表3:可进行基于ML的CT-FFR检查的患者的亚组分析
CT-FFR的联合分析排除了不适合进行基于机器学习的CT-FFR的患者,排除了51.7%(209/404)的CAD-。使用基于机器学习的CT-FFR前后的灵敏度、特异度、阳性预测值(PPV)和阴性预测值(NPV)分别为97.2%[93.6]、50.7%[58.3]、49.1%[52.3]和97.4%[94.9]。因此,通过增加基于机器学习的CT-FFR的检查率,可以使总体精确度提高3.9%(表4)。

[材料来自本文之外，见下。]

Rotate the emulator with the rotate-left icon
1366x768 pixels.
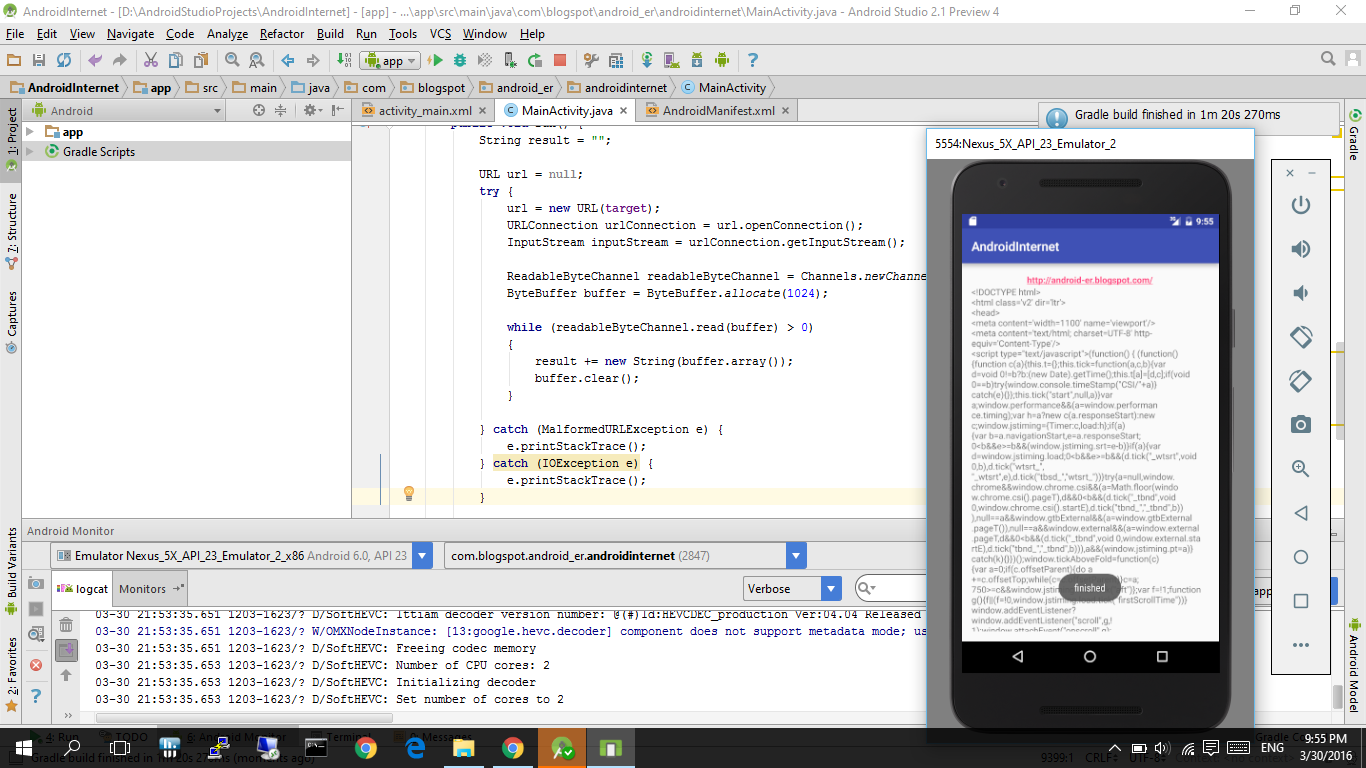pos(1300,337)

图4:仅行CCTA患者和联合进行CCTA与基于ML的CT-FFR的患者的对比分析
总体而言,A组388例患者中,130例(35.6%)被正确评估为CAD-,加上被评估为CAD-的B组患者,43.9%的患者(202/460)被归类为不存在阻塞性CAD,排除了7例假阴性患者。
结 论
对于CCTA有梗阻征象的TAVR术前患者,基于机器学习的CT-FFR可以正确地重新分类这些病变,排除严重的CAD。因此,与单纯CCTA相比,基于机器学习的CT-FFR有可能进一步减少老年TAVR术前患者对ICA的需求。对于患者数较大的中心和病情紧急的患者来说,基于机器学习的CT-FFR是一种十分高效的检查方法。
点评
基于机器学习的CT-FFR是一项无创的,旨在提高CCTA的特异性和阳性预测值的新兴实践。引入CT-FFR有利于将CCTA分类错误的患者进行重分类。这项研究的特殊之处在于,在入选人群方面,仅排除了接受过冠脉手术的患者,纳入了许多已知冠心病或钙化评分较高的患者,使得该研究的结果更具有推广价值,使其与其他已有研究区别开来。
本研究也具有一定的局限性。首先,为了强调CT-FFR的功能,本研究参照标准ICA的截断值,将CT-FFR的截断值设置为与CCTA相同。但这种方法可能存在一些潜在的问题,比如这个截断值很可能不是与治疗相关的界值,与临床实践存在差异。其次,由于相对禁忌症,患有严重主动脉狭窄的患者无法使用硝酸甘油和β受体阻滞剂,者可能导致CT-FFR测量结果的偏差。最后,B组患者没有参与统计计算,这可能会人为地提高PPV,降低NPV。
综上所述,本研究是一项无创诊断的新兴实践,在一些细节问题上仍有待进一步的研究。